I wondered when she had begun to catch on. It was probably when I switched that twenty-dollar bill in her bag. She must have discovered it wasn’t the same one she’d had and started then to put it all together, and of course it was no mystery at all to her where the twenty had originally come from. Cliffords had spent it at the camp.

So when she was up there that afternoon, she’d probably got Cliffords to describe the F.B.I, man who’d arrested him, and knew I’d found what I was after at last. Her maneuvering afterward was clever, too; you had to admit that.

She probably hadn’t intended to try to grab it here at all. That would have been too improbable and too much to hope for.
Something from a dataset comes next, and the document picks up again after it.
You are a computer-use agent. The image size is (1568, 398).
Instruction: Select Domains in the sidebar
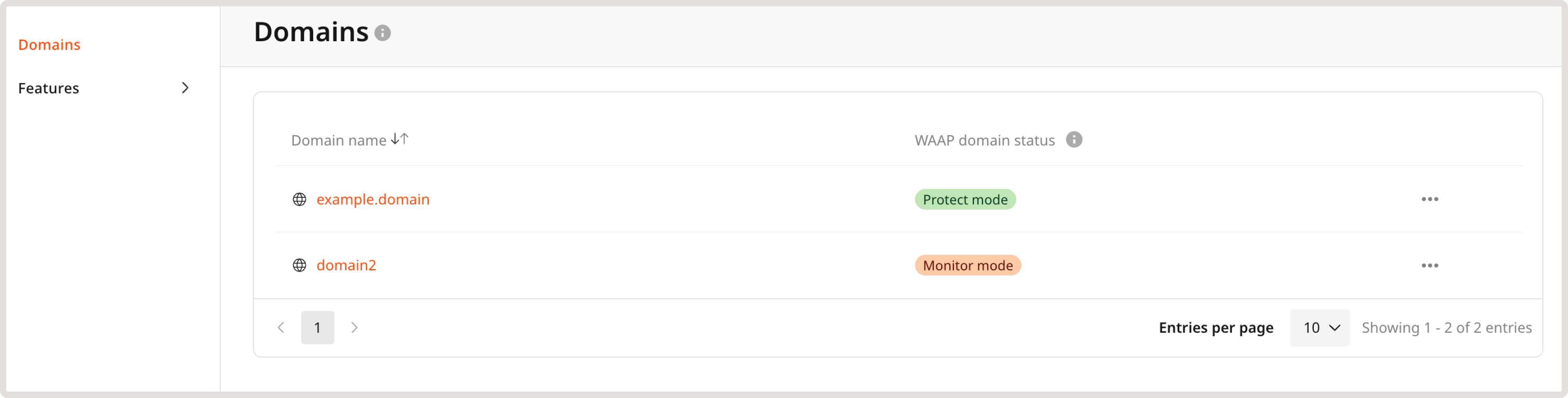coord(49,44)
She’d merely planned to go along with me until she had a good chance somewhere farther along the line, and then grab it and clear out. My carrying the bag down here in the den and leaving it beside the trunk was practically the equivalent of putting up a sign telling her where it was, and my stupidity in forgetting to take the key out again was another telling her to help herself. That was the reason the bag had been out in the living-room. She was on her way from the den to the front door and the Sanport bus when he came in through the rear and caught her.

I shrugged it off. The whole thing was over now. No, I thought; not quite. There’s one more slight matter, and that’s to re-sell Mr. Nunn his little bill of goods. I thought about him very coldly. I’d pick up my own, but I was damned if I was going to buy his. His mistake was that he didn’t know anything about this other business. I could tell the whole truth from beginning to end, including Cliffords, and the chances were they’d believe me. There was just a chance, too, that I might be able to help him trip himself up. Grady Collins was a bright young man who could use his head.

I went upstairs and called his office, and was lucky enough to catch him in.

“Barney Godwin,” I said. “Has my friend Nunn been bothering you again?”

“Yes. As a matter of fact, he has,” Grady said. “He called up again about ten minutes ago. Still insists you’ve got his wife. You holding her for ransom, or what?”

”But he hasn’t come in the office?”

“No.”

“Well, I think he will. And probably before too long.”

“What makes you think so, Barney?”

“I’ve always been interested in psychic phenomena. And unless I’m badly mistaken, Nunn is clairvoyant.”

“Come again?”

“Don’t ask questions. Just listen. Make sure you’ve got a witness there all the time, and when Nunn comes in make sure he does all his talking before the witness. How’re you reading me?”

“Fine. Keep on.”

“Play it dumb. Keep brushing him off. If you do it long enough, and keep listening closely enough, he’ll tell you where his wife is.”

“All right,” he said. “Do you know where she is?”

“Don’t be silly,” I said. “I don’t even know where my own wife is.”